TASK OBJECTIVE: Copy the listing below word for word, from the line containing "At what coordinates should I click to accomplish: Select" through the line containing "(x=1419, y=154)", and leave out the pictures.
— start INPUT ROWS —
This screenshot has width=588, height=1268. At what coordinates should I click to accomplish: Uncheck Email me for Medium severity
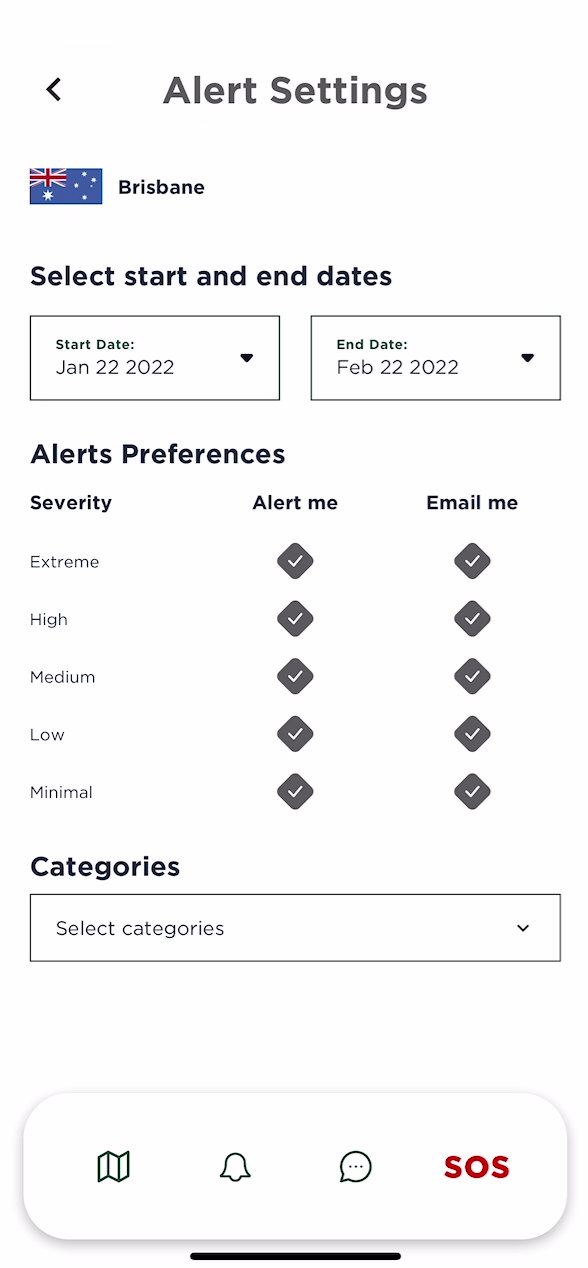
— end INPUT ROWS —
— start INPUT ROWS —
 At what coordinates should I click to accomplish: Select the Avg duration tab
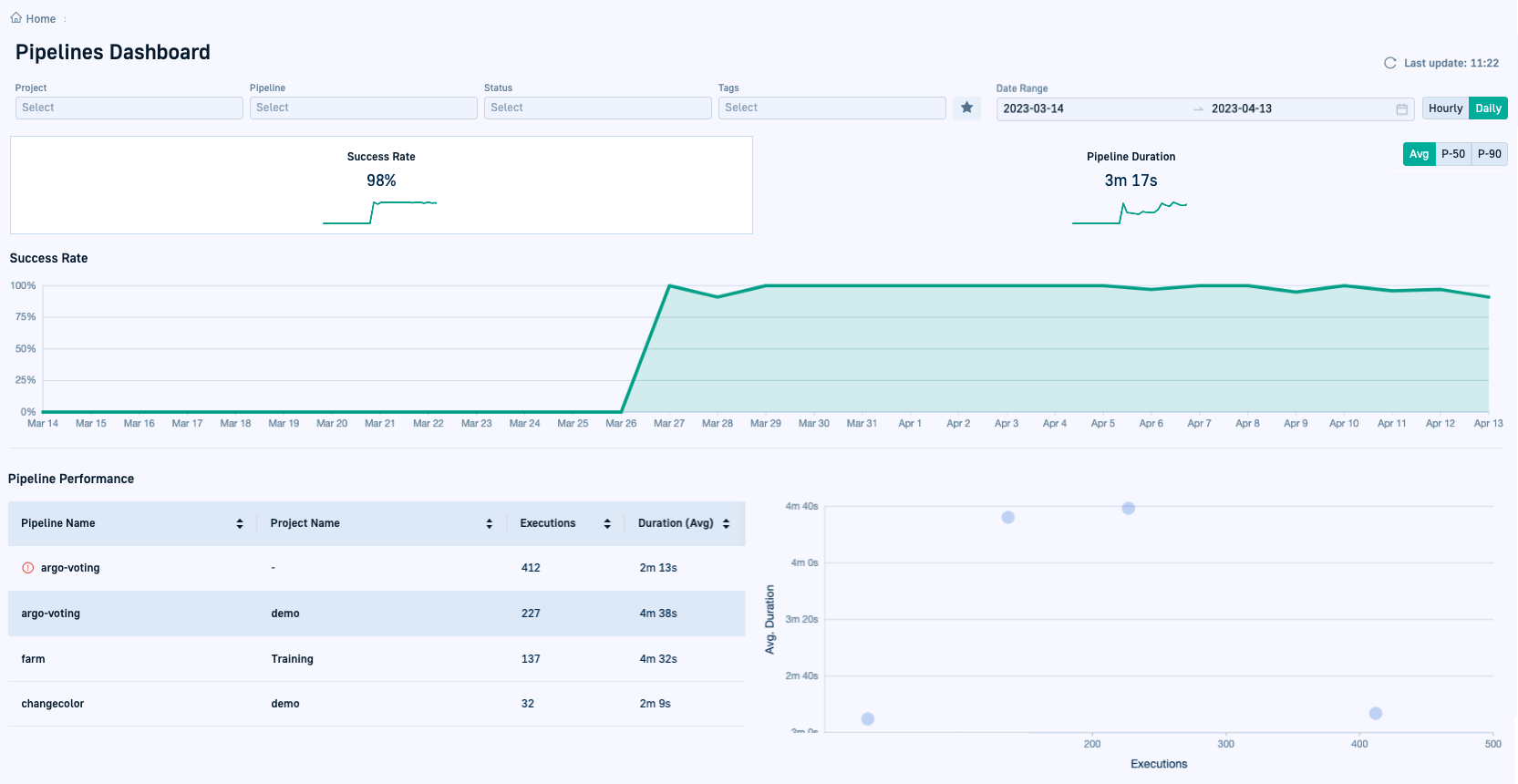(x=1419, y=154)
— end INPUT ROWS —
— start INPUT ROWS —
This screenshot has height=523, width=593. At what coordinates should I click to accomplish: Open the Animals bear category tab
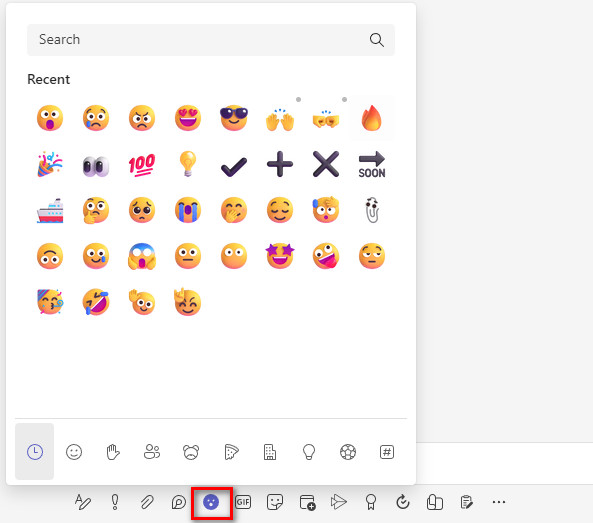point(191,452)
— end INPUT ROWS —
RESPONSE TO THE EXERCISE:
 At what coordinates should I click to accomplish: Select the Avg duration tab
(x=1419, y=154)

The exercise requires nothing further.